Flummoxed by the introduction of a dead baseball, the defending World Series champion Cardinals struggled to score a run at the start of the 1943 season. Desperate, Stan Musial broke the scoreless streak by attempting to steal home.
The 1943 Cardinals established a major-league record by going scoreless for the first 26 innings of the season.
The record stood for 73 years until the 2016 Padres began the season by failing to score in the first 30 innings. Jon Jay, a former Cardinals outfielder, snapped the Padres’ futility streak with a RBI-single in the fourth inning against the Rockies at Denver on April 8, 2016.
Musial’s mad dash
In 1943, the Cardinals started the season at Cincinnati. The Reds won the opener, 1-0, in 11 innings and also won, 1-0, again the next day in 10 innings.
After going scoreless in the first five innings of Game 3, the Cardinals had the bases loaded with one out in the sixth. Musial broke from third, attempting to steal home, and was trapped in a rundown.
When Musial dashed for the plate, third baseman Bert Haas tossed the ball to catcher Ray Mueller, who dropped it. Musial scored on the error for the Cardinals’ first run of the season. The Cardinals scored again in the eighth and won, 2-1.
After Reds general manager Warren Giles sent a telegram to National League president Ford Frick, complaining about the ball, an official with manufacturer A.G. Spalding admitted the ball produced by the company “did not measure up to specifications in resiliency,” The Sporting News reported.
According to Giles, the Spalding official said that the “rubber cement they were forced to use had affected the rebound of the 1943 baseball adversely.” Tests showed the resiliency of the 1943 balls were 25 percent less than in 1942.
In his book “Stan Musial: The Man’s Own Story,” Musial explained, “Because rubber was a war-priority item, the Spalding Company … decided to use re-processed rubber or, as it’s more accurately known, balata.”
Irate, Giles fumed to The Sporting News: “Asking big leaguers to play with the sort of a ball with which we are opening the season would be like asking our soldiers, sailors and Marines to win the war with blanks instead of real ammunition.”
Frick instructed NL teams to use leftover 1942 baseballs until Spalding could issue revamped 1943 balls.
Said Cardinals manager Billy Southworth of the dead balls: “It robs the game of the great hitting and great fielding plays which cause baseball to appeal to the public.”

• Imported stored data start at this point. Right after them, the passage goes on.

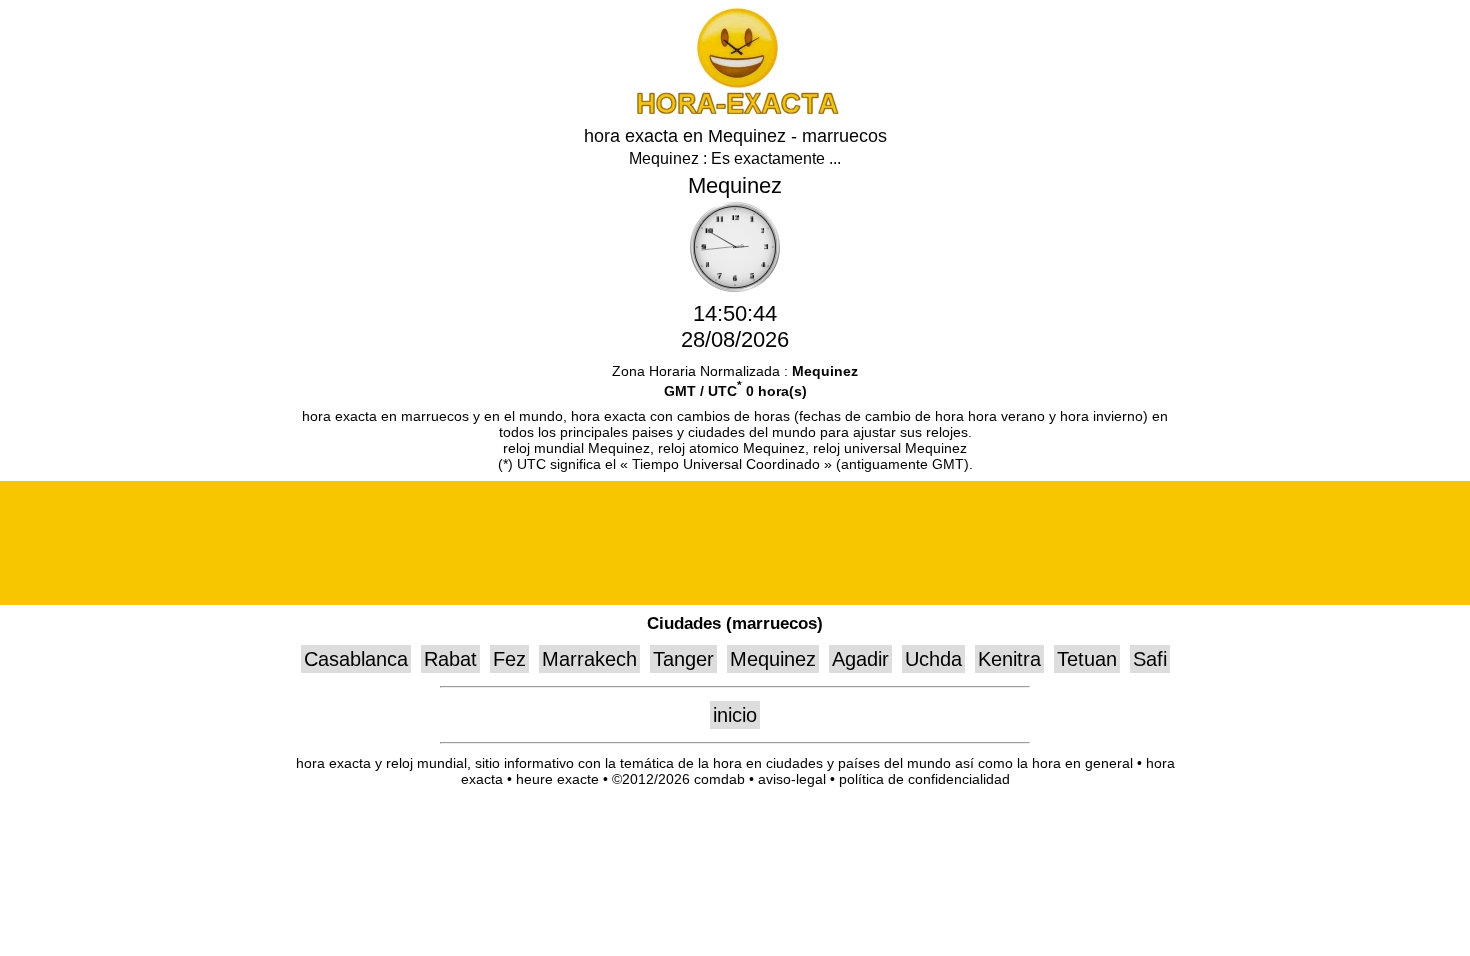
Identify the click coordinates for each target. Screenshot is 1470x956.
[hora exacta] (735, 110)
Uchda (933, 659)
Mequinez (773, 659)
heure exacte (557, 779)
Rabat (450, 659)
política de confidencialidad (924, 779)
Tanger (683, 659)
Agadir (860, 659)
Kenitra (1009, 659)
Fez (509, 659)
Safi (1150, 659)
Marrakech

Here is the look at the Cardinals’ first three games of the 1943 season:
In a matchup of aces Johnny Vander Meer of the Reds and Mort Cooper of the Cardinals, Vander Meer prevailed in the 1-0 Reds victory on April 21.
Vander Meer yielded two hits and five walks in 11 innings. Singles by Whitey Kurowski in the first inning and Frank Demaree in the third accounted for the St. Louis hits.
The Cardinals put three runners on base in the first but couldn’t score.
In the 11th, Lonny Frey led off for the Reds with a single against Cooper and advanced to second on Mike McCormick’s sacrifice bunt. Max Marshall drove in Frey with a single.
Cooper pitched 10.1 innings and gave up six hits and two walks. Boxscore
Choke up, fellas
In Game 2 on April 22, Ray Starr held the Cardinals to five hits in 10 innings. The Reds won, 1-0, when Frey scored from third on a Haas single off starter Ernie White with two outs in the 10th.
Musial had tripled with one out in the fourth, but was stranded.
“When I tripled off Ray Starr,” said Musial, “the ball sounded like a nickel rocket.”
Said Southworth to the Cardinals: “You’ll have to choke your bats, fellas, as they used to do in the old days, and bunt more often.” Boxscore
In Game 3, on April 24, both of the Cardinals’ runs in their 2-1 victory were unearned.
The first came when Musial escaped the rundown after Mueller dropped the ball.
The second came in the eighth when Musial scored from third on a passed ball by Mueller. Boxscore
With better baseballs, the 1943 Cardinals’ offense came to life. They scored 679 runs (second only to the Dodgers in the NL) and won their second consecutive pennant, posting a 105-49 record.